• [ASSIGNMENT]
Copy verbatim the block of lines in the entries below whose first line contains "Given: Toggle the browser sidebar panel icon" and whose last line contains "This screenshot has width=1456, height=819.". Leave out all other lines.

• [GIVEN DATA]
----

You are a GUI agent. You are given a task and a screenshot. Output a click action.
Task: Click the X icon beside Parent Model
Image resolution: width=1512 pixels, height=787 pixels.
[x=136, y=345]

----

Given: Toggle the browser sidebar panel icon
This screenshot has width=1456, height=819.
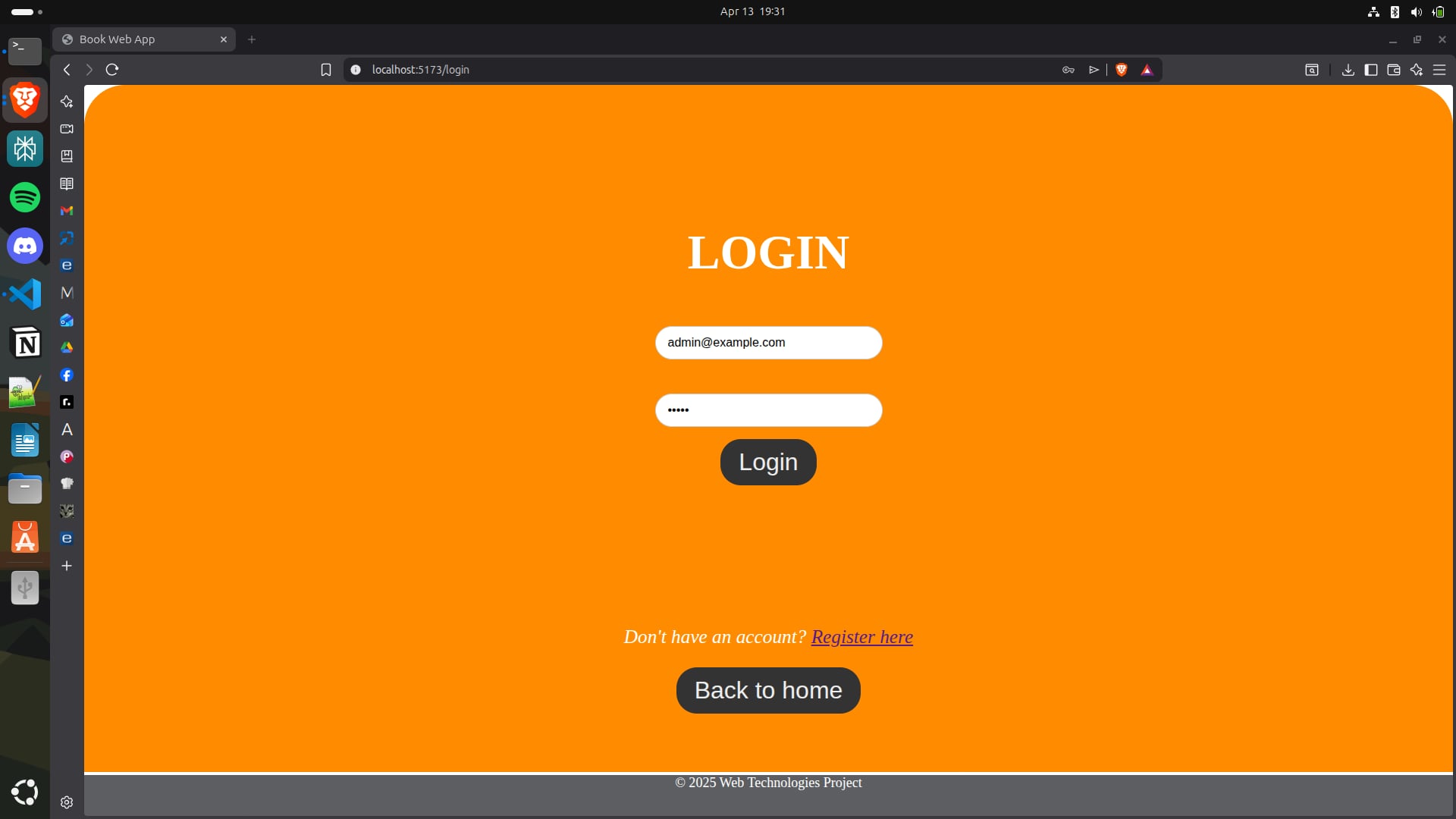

----

• [WRITTEN RESPONSE]
Given: Toggle the browser sidebar panel icon
This screenshot has width=1456, height=819.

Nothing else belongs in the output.